GOAL: Output the entries below word for word, starting with the line that contains "The image size is (1240, 952)." and stopping after the line that contains "Action: click(62, 188)". Include nothing outside that span.

Text and element pointing records
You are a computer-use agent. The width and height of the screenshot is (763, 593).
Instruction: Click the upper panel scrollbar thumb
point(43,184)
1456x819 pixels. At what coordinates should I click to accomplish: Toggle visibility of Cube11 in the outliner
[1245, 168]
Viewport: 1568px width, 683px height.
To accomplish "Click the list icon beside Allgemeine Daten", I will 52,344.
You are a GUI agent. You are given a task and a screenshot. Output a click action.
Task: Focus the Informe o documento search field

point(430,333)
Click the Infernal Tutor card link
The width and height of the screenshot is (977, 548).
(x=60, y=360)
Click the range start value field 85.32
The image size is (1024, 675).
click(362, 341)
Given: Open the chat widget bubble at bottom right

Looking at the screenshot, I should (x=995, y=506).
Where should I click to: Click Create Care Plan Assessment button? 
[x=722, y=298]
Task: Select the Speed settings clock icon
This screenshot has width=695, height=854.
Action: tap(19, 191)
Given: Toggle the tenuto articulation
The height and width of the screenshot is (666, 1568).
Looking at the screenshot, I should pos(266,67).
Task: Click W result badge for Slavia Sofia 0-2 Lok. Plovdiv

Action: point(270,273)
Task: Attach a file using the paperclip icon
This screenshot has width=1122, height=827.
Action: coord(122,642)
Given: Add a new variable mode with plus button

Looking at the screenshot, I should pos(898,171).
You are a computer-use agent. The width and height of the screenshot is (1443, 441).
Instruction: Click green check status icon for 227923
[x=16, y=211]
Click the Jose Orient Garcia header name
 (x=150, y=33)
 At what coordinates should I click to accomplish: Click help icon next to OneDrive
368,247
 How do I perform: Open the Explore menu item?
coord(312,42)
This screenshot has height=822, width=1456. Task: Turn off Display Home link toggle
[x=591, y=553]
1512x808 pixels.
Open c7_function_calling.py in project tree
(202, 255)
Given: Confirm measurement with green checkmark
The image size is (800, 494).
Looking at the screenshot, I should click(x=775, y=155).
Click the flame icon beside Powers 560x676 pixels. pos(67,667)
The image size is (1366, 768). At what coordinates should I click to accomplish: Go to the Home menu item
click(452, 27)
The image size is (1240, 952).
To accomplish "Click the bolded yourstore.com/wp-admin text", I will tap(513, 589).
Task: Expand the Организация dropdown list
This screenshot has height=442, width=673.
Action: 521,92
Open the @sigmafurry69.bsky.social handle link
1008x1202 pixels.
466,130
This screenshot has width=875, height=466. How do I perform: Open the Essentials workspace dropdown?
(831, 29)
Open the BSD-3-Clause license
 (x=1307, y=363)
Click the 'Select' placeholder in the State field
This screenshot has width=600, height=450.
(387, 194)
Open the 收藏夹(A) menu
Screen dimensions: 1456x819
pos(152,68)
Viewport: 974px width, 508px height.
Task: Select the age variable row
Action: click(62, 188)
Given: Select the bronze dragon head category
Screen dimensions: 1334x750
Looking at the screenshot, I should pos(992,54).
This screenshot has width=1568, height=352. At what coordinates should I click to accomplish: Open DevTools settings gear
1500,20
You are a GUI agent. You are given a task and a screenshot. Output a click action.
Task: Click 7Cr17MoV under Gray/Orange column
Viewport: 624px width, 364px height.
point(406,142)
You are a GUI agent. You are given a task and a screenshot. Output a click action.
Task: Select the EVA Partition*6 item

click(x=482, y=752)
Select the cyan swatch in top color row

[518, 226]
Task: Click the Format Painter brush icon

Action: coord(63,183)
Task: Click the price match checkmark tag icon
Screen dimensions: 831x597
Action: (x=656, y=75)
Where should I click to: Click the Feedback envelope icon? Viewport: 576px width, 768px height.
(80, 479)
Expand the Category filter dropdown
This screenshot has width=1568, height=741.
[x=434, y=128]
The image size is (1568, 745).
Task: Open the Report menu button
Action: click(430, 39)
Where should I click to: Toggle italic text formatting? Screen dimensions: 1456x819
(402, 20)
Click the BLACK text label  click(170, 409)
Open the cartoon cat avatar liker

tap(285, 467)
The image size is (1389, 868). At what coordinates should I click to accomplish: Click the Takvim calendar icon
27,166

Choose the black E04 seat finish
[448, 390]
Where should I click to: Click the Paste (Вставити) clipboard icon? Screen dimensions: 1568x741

TASK SOLUTION:
The image size is (1240, 952).
To accomplish "Click the bolded yourstore.com/wp-admin text", I will tap(513, 589).
Task: Expand the Организация dropdown list
This screenshot has height=442, width=673.
Action: 521,92
Open the @sigmafurry69.bsky.social handle link
1008x1202 pixels.
466,130
This screenshot has width=875, height=466. How do I perform: Open the Essentials workspace dropdown?
(831, 29)
Open the BSD-3-Clause license
 (x=1307, y=363)
Click the 'Select' placeholder in the State field
This screenshot has width=600, height=450.
(387, 194)
Open the 收藏夹(A) menu
Screen dimensions: 1456x819
pos(152,68)
Viewport: 974px width, 508px height.
Task: Select the age variable row
Action: click(62, 188)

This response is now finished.